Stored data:

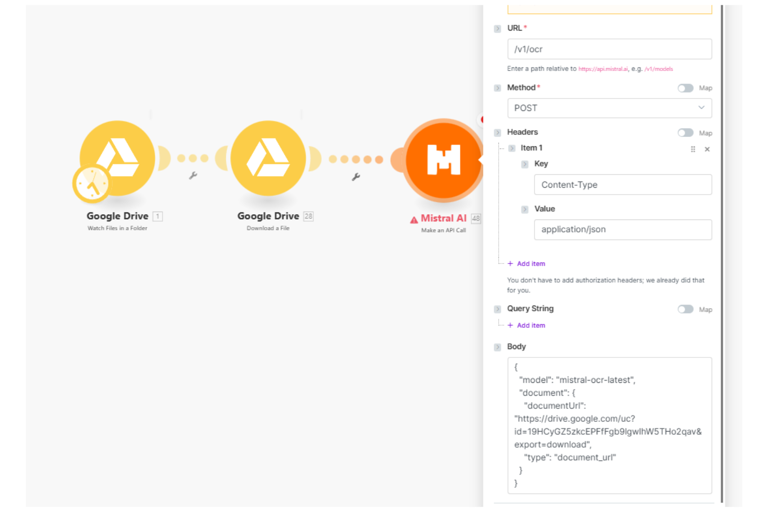Open the https://api.mistral.ai link
The image size is (768, 512).
tap(603, 68)
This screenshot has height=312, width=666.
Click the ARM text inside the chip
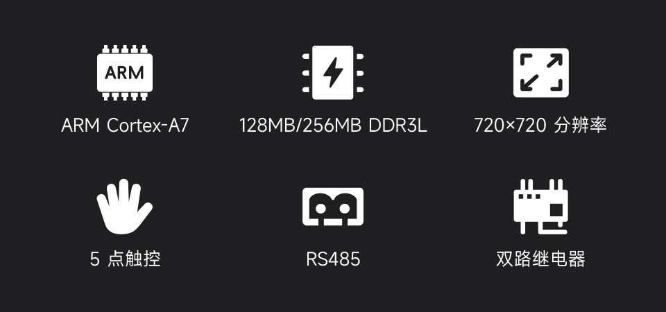click(x=124, y=73)
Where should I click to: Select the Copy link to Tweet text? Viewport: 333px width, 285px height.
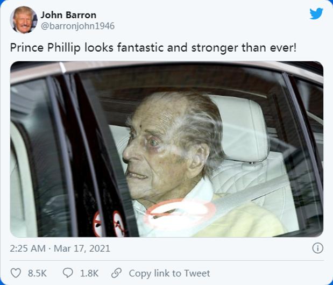[x=169, y=273]
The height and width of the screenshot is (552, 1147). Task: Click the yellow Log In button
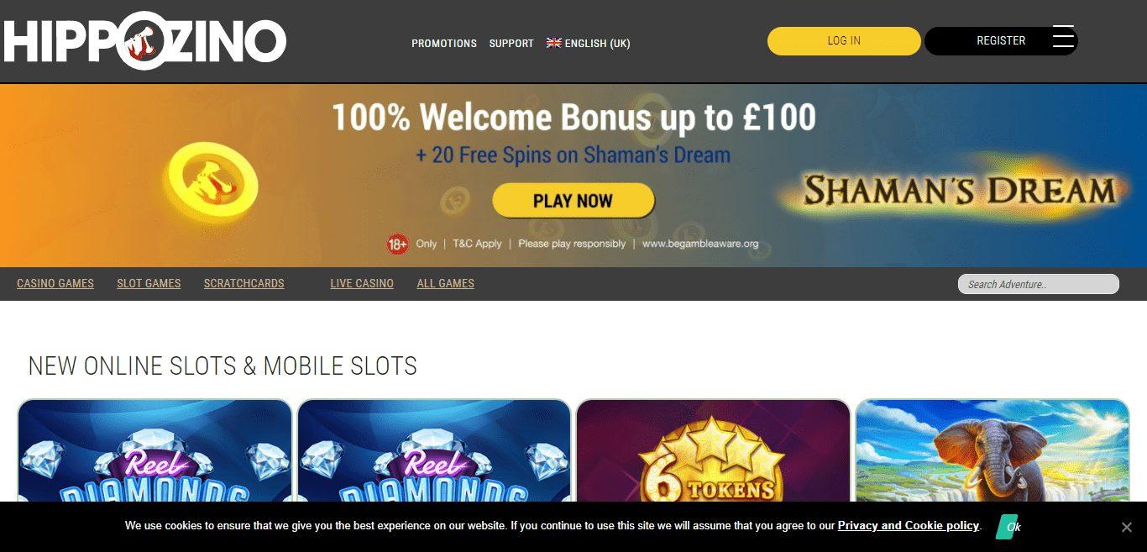point(844,40)
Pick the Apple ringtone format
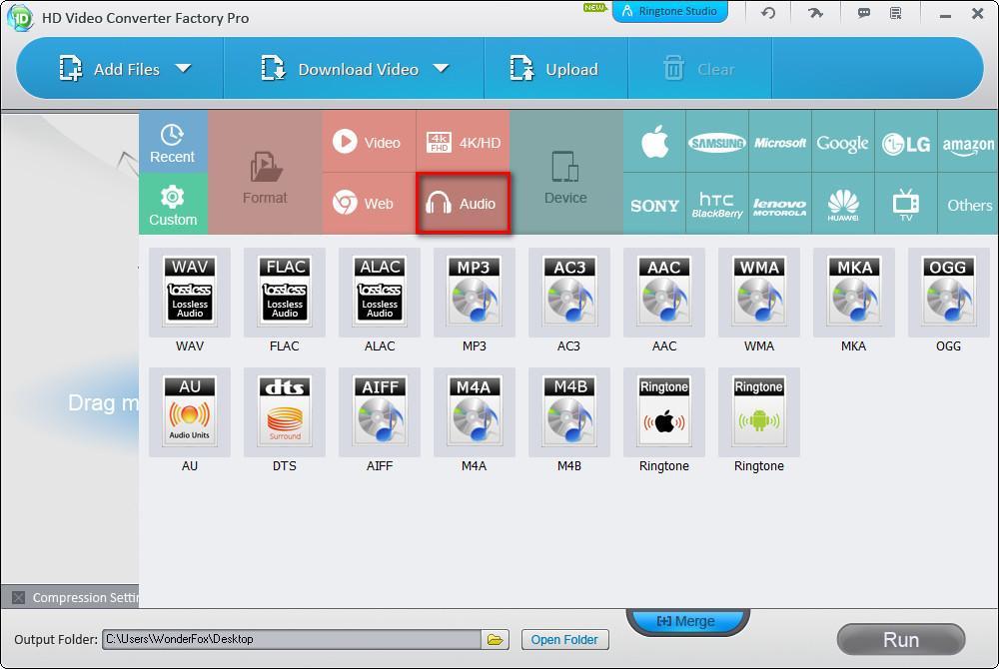The image size is (999, 669). point(664,412)
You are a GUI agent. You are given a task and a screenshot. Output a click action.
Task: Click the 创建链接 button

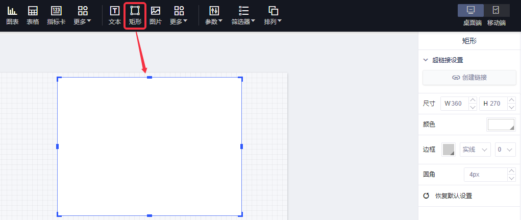pos(469,78)
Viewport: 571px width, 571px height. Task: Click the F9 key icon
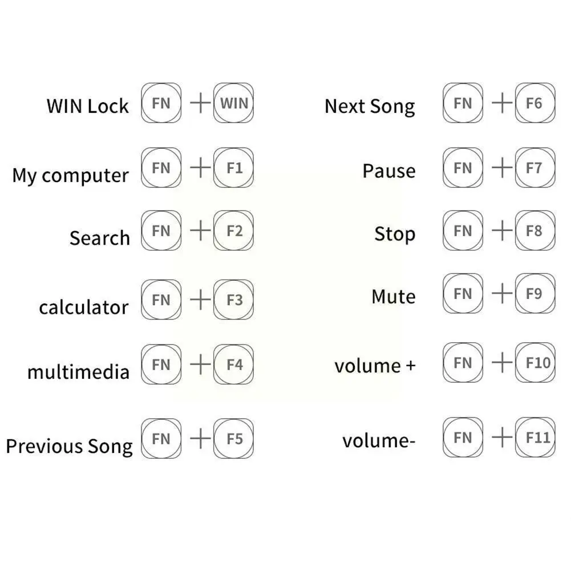534,294
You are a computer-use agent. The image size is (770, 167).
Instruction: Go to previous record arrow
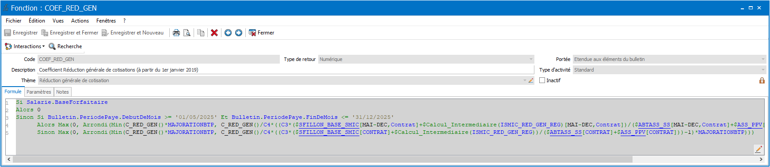pos(228,33)
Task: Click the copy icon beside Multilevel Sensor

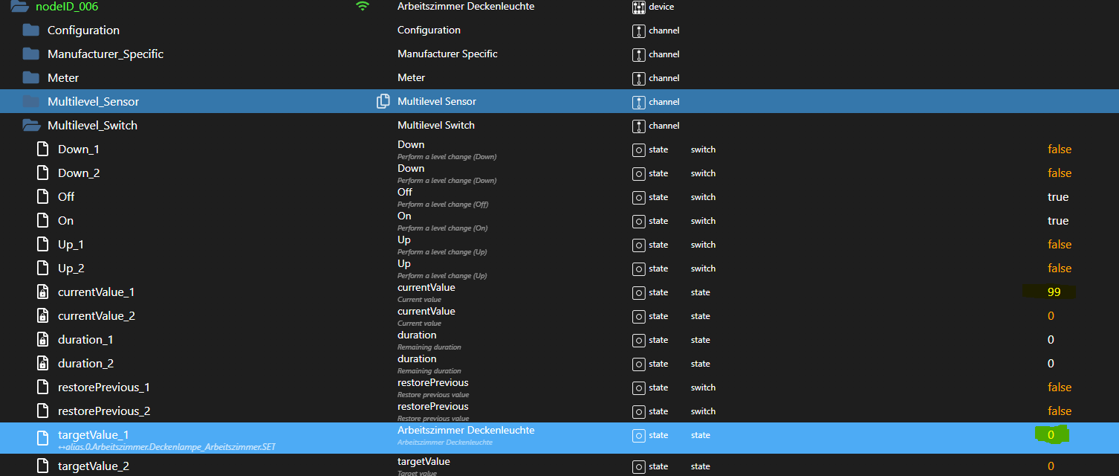Action: [383, 101]
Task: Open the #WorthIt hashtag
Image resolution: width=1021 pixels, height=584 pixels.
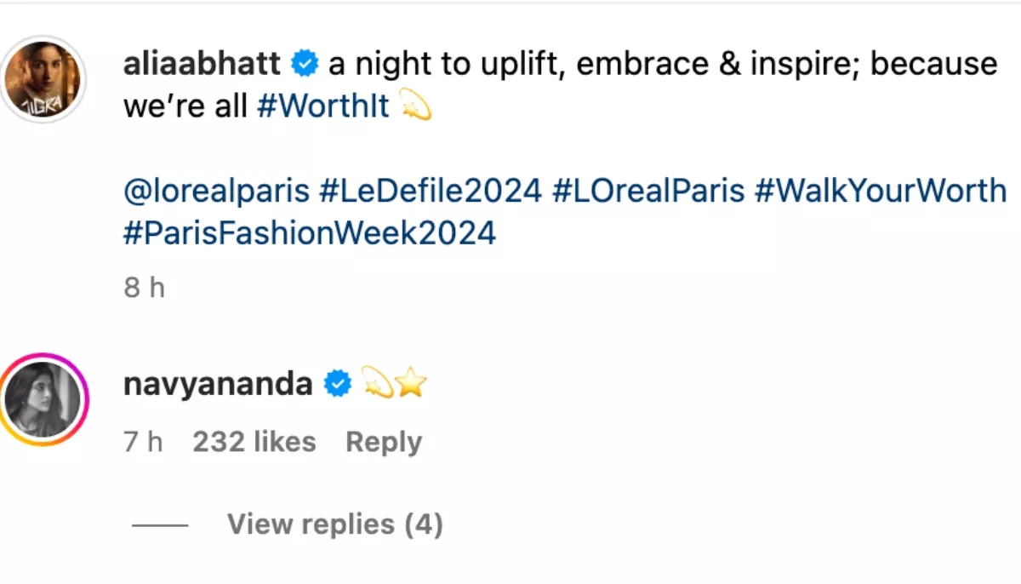Action: click(322, 106)
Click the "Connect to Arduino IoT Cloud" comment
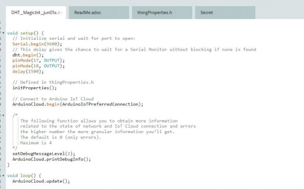Viewport: 304px width, 189px height. coord(53,99)
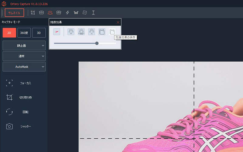
Task: Select the 2D capture mode
Action: (x=9, y=33)
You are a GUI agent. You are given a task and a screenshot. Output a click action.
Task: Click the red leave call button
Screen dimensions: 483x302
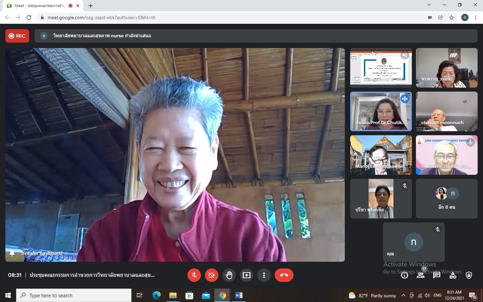284,275
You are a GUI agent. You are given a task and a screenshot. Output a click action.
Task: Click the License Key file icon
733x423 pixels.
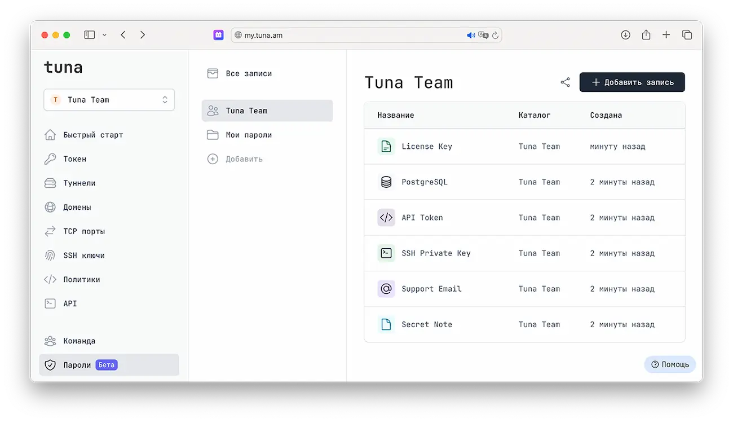(x=386, y=147)
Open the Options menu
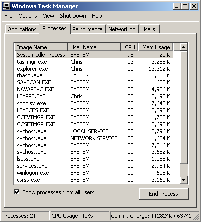Screen dimensions: 201x222 28,16
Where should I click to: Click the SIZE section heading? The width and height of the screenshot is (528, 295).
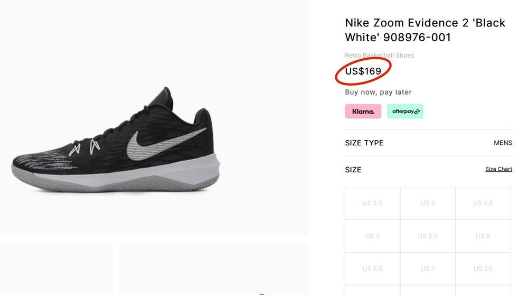click(353, 170)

■ **What is expected**: Reproduce exactly, and only, the lines from the one holding "Task: Open the #WorthIt hashtag" through the final line of the entries. Do not include the pictures.

■ **Response to this task**:
Task: Open the #WorthIt hashtag
Image resolution: width=1021 pixels, height=584 pixels.
Action: click(322, 106)
Click the "Connect to Arduino IoT Cloud" comment
Viewport: 304px width, 189px height. coord(53,99)
Task: Select the 2D capture mode
Action: (x=9, y=33)
You are a GUI agent. You are given a task and a screenshot. Output a click action.
Task: Click the red leave call button
Screen dimensions: 483x302
284,275
You are a GUI agent. You are given a task and a screenshot. Output a click action.
Task: Click the License Key file icon
733x423 pixels.
(x=386, y=147)
Open the Options menu
Screen dimensions: 201x222 28,16
Where should I click to: Click the SIZE section heading? The width and height of the screenshot is (528, 295).
click(353, 170)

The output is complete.